In the context of Chatbot Arena, we don’t benefit from the above features of the Elo rating system. First, we have access to the entire history of all games. Second, most models are static so their performance is not expected to change. We want to discard these features and instead seek a more stable rating system.

Bradley-Terry model

This is where Bradley-Terry model comes in. It models the probability of player $i$ winning against player $j$ as:

P(i>j) = \frac{R_i}{R_i + R_j}

We can estimate the ratings $R_i$ by maximizing the likelihood of the observed results of the games. For example, you can use logistic regression without intercept to predict the result of $N$ games between $M$ players as:

P(i>j) = \frac{1}{1 + e^{-\mathbf{\beta}^\top\mathbf{x}}}

The players vector $\mathbf{x}$ is a vector of length $M$ where the $i$ -th element is 1, the $j$ -th element (opponent of player $i$ ) is -1, and the rest are 0. $\mathbf{\beta}$ is a coefficient vector of length $M$ . This model can be simplified to:

P(i>j) = \frac{1}{1 + e^{-(\beta_i - \beta_j)}} = \frac{e^{\beta_i}}{e^{\beta_i} + e^{\beta_j}}

The ratings are then given by the exponentials of the coefficients:

R_i = e^{\beta_i}

As opposed to the Elo rating system, Bradley-Terry model assumes that the performance of the players does not change. This makes the ratings less dependent on the game order and hence more stable.

Experiment

Is Bradley-Terry model really more stable than Elo rating? Let’s compare the two models using the data from Chatbot Arena.

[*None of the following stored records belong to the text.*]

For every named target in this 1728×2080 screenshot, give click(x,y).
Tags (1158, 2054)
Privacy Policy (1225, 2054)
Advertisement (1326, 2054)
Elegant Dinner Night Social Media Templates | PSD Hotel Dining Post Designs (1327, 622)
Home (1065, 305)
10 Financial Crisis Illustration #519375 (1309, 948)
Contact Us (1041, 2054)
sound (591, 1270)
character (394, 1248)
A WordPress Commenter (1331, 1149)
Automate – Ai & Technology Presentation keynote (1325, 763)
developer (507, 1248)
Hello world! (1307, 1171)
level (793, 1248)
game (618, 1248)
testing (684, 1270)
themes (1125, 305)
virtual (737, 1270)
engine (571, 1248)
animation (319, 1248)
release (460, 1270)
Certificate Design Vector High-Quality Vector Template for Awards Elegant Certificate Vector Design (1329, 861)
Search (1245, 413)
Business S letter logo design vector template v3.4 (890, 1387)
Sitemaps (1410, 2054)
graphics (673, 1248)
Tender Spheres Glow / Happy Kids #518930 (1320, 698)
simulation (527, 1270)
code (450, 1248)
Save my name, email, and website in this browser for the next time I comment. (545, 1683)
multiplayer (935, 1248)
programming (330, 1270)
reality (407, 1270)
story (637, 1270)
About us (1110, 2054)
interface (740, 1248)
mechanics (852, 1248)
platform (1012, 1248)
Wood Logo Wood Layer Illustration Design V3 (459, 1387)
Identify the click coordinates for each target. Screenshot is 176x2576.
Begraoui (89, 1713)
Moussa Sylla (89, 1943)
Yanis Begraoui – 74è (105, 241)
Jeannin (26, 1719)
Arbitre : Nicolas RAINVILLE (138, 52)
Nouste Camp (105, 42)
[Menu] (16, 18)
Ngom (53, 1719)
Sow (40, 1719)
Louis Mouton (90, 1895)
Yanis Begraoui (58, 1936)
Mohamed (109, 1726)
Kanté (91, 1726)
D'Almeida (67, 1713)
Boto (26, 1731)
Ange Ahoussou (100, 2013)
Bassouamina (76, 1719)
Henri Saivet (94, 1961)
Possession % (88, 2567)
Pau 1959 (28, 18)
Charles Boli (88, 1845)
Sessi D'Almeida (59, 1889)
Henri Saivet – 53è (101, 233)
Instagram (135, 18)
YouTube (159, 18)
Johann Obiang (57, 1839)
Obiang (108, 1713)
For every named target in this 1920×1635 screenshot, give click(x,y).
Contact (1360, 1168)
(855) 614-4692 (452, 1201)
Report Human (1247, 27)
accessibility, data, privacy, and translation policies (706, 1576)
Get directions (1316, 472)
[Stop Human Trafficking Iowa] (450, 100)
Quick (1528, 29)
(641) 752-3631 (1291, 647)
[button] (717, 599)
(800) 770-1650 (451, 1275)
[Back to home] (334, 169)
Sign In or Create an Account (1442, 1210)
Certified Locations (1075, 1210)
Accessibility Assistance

LMSYS Org provides an insightful notebook that demonstrates how to estimate the ratings of all the 45 chat models using the two methods. If you are interested in how to implement them in Python, I encourage you to check it out. Here, I only show the results of the experiment.

The following figure shows the ratings of the 5 popular chat models. The ratings are estimated by the two methods with 95% confidence intervals calculated by bootstrapping 100 times. The ratings estimated by the Bradley-Terry model are adjusted so that you can compare them with the ratings estimated by the Elo rating system. As you can see, Bradley-Terry model gives more stable ratings than Elo rating system.

Conclusion

In this post, I explained the definitions of the Elo rating system and the Bradley-Terry model and compared their stability using the data from Chatbot Arena. The Bradley-Terry model provides more stable ratings than the Elo rating system because it doesn’t weigh the recent games more heavily than the older games. This is desirable for Chatbot Arena because we have access to the entire history of all games and most models are static so their performance is not expected to change.